Pheochromocytoma stems from a chromaffin cell tumor of the adrenal medulla or sympathetic ganglia, more commonly in the right adrenal gland than in the left. Extra-adrenal pheochromocytomas may be located in the abdomen, thorax, urinary bladder, and neck and in association with the 9th and 10th cranial nerves.

Pheochromocytoma may be inherited as an autosomal dominant trait.

Signs & Symptoms of Pheochromocytoma

The following symptoms are listed from the most common to the least common:

  • Nervous shaking (tremors)
  • Anxiety / nervousness
  • Excess sweating
  • Weight loss
  • Pain in the lower chest or upper abdomen
  • Headaches
  • Rapid heart rate
  • Irregular heartbeat (palpitations)
  • Feeling of extreme fright
  • Pale skin

Diagnostic tests

Diagnosis of pheochromocytoma is usually based on the following test findings:

  • Increased urinary excretion of total free catecholamine and its metabolites, vanillylmandelic acid (VMA) and metanephrine, as measured by analysis of a 24-hour urine specimen, confirms pheochromocytoma.
  • Labile blood pressure necessitates urine collection during a hypertensive episode and comparison of this specimen to a baseline specimen. Direct assay of total plasma catecholamines may show levels 10 to 50 times higher than normal.
  • Computed tomography (CT) scanning or magnetic resonance imaging of the adrenal glands is usually successful in identifying the intra-adrenal lesions. CT scanning, chest X-rays, or abdominal aortography may be used to identify extra-adrenal pheochromocytomas.

Treatment

Surgical removal of the tumor is the treatment of choice. To decrease the patient's blood pressure, the alpha-adrenergic blocking agents phentolamine or phenoxybenzamine, or metyrosine (which blocks catecholamine synthesis), are administered from 1 day to 2 weeks before surgery or invasive diagnostic procedures. A beta-adrenergic blocking agent (propranolol or atenolol) may also be used after achieving alpha blockade. Prazosin, labetalol, and nifedipine may also be used.
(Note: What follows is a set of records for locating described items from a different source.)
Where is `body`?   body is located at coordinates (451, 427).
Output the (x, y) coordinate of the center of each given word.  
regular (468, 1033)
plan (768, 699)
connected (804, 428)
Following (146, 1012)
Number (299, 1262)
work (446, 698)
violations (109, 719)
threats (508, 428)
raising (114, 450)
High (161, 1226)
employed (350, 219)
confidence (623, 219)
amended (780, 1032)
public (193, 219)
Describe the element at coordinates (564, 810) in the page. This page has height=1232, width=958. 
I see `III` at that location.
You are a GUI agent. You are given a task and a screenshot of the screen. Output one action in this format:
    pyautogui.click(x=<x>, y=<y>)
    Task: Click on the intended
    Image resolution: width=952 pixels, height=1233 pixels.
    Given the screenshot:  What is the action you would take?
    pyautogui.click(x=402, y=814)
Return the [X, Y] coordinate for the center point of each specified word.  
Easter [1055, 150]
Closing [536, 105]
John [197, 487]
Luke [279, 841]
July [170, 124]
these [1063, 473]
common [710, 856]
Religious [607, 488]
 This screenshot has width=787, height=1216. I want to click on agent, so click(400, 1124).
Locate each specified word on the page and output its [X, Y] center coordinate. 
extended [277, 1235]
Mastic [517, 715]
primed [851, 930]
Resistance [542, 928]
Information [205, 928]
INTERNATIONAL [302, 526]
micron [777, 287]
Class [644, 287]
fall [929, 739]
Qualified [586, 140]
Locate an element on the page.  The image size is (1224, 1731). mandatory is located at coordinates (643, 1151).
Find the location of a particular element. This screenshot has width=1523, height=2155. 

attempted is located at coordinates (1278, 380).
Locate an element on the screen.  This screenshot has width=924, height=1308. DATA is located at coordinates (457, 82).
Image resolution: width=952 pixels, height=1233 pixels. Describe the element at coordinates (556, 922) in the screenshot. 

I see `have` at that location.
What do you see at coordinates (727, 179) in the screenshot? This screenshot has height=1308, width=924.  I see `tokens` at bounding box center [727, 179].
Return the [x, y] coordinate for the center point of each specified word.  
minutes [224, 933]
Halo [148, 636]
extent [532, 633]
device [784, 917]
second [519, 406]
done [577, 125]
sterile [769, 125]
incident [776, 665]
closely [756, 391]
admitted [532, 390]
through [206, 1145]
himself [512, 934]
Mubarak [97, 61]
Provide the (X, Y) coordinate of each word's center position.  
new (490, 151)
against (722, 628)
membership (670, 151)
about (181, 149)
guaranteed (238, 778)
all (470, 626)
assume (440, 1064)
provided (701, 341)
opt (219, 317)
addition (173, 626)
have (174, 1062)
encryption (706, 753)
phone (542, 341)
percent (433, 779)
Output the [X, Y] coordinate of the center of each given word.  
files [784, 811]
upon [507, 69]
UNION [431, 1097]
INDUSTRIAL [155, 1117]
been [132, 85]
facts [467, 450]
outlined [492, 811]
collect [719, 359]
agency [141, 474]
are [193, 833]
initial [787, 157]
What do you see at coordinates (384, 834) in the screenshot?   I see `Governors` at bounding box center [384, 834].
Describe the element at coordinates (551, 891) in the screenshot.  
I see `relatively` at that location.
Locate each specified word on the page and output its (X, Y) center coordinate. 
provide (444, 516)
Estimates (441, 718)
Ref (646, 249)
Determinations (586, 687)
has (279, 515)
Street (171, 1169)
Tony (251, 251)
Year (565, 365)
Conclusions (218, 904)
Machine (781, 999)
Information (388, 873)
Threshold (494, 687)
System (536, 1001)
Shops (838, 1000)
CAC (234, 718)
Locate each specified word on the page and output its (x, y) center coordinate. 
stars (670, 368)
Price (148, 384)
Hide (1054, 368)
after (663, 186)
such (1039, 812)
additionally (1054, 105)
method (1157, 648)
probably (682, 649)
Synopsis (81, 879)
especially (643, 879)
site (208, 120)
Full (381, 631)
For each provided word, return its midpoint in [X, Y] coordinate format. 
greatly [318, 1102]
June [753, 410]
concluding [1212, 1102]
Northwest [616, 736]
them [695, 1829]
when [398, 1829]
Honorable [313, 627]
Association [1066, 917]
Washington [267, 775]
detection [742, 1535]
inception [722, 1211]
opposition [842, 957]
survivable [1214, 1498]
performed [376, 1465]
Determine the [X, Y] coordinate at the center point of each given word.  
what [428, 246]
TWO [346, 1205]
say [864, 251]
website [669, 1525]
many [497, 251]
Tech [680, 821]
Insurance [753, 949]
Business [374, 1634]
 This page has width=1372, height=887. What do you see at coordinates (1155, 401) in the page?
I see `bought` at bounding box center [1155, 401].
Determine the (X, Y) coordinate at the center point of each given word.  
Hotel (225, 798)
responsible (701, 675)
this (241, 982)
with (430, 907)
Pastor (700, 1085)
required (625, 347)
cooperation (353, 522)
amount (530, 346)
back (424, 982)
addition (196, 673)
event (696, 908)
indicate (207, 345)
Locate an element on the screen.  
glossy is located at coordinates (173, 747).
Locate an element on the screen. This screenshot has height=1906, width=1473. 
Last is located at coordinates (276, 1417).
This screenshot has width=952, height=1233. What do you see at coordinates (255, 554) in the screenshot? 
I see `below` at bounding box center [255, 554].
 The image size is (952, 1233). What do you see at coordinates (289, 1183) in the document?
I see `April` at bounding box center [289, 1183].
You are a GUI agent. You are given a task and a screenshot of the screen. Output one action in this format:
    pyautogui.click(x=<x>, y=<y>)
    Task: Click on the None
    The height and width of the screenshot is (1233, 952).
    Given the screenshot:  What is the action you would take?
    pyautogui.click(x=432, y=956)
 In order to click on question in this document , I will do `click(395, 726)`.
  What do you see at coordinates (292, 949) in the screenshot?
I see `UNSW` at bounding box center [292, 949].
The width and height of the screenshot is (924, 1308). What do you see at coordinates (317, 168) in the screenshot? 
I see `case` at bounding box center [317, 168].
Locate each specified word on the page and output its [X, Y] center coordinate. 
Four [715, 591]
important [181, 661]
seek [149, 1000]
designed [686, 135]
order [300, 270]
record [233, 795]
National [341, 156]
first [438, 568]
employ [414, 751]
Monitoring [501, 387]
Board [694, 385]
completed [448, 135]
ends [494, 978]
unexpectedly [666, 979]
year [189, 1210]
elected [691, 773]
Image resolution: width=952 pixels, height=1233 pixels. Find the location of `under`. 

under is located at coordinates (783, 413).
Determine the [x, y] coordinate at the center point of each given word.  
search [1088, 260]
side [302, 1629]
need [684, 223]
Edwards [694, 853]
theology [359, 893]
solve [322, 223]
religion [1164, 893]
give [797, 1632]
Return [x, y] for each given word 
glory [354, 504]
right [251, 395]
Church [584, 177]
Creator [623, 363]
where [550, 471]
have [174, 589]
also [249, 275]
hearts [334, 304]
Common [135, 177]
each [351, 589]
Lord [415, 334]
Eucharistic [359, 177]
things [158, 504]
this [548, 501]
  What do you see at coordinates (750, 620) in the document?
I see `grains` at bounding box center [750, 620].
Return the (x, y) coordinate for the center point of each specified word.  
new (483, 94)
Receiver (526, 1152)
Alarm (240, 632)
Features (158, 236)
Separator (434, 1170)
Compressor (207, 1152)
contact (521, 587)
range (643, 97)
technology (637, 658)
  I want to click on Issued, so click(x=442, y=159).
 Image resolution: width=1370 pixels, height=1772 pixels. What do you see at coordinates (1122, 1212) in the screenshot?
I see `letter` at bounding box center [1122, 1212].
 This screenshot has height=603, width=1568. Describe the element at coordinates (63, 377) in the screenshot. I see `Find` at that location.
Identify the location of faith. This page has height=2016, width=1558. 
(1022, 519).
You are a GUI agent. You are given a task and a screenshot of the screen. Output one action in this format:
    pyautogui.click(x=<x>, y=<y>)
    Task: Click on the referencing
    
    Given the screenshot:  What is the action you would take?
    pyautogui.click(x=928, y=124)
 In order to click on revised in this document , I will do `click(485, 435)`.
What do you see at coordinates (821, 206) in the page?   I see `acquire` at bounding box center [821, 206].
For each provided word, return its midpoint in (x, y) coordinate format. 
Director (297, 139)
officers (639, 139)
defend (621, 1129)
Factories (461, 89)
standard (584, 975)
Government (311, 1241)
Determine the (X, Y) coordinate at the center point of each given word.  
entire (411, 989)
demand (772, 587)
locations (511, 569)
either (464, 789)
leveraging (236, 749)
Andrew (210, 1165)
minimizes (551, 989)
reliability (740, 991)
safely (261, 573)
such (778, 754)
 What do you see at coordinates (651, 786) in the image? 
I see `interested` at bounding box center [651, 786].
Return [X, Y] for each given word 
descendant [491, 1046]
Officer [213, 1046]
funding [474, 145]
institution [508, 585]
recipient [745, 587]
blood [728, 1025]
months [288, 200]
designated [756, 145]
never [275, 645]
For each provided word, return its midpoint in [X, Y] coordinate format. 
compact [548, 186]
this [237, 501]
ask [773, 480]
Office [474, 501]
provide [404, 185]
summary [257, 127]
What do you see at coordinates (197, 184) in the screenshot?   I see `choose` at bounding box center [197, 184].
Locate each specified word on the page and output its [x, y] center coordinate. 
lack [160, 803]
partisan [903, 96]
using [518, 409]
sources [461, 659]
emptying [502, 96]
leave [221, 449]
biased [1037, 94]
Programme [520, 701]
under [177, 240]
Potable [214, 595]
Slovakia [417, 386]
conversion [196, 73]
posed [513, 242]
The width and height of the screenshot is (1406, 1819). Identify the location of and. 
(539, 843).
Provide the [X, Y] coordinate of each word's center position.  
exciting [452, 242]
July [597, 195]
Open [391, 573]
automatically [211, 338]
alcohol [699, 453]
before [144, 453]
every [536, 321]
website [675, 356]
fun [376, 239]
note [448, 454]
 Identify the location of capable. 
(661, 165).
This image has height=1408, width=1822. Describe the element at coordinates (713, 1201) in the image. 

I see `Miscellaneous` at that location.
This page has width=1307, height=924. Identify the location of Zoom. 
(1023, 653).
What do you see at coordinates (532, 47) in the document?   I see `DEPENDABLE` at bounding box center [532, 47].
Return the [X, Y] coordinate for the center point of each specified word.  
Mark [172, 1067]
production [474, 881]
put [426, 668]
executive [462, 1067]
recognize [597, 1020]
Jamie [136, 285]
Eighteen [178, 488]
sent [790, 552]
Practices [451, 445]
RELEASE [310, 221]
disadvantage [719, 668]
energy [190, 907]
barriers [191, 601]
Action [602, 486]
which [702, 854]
Postoperatively, the patient may require I.V. fluids, plasma volume expanders and, possibly, transfusions if marked hypotension occurs. However, persistent hypertension in the immediate postoperative period is more common.

If surgery isn't feasible, alpha- and beta-adrenergic blocking agents - such as phenoxybenzamine and  propranolol, respectively - are beneficial in controlling catecholamine effects and preventing attacks. Research is being done to investigate the use of a combination of chemotherapeutic agents in treating inoperable malignant adrenal tumors.

Management of acute attacks or hypertensive crisis requires administration of phentolamine by I.V. push or drip or nitroprusside to normalize blood pressure.

Prevention Tips

Since little is known about the causes of pheochromocytoma, prevention methods are not available.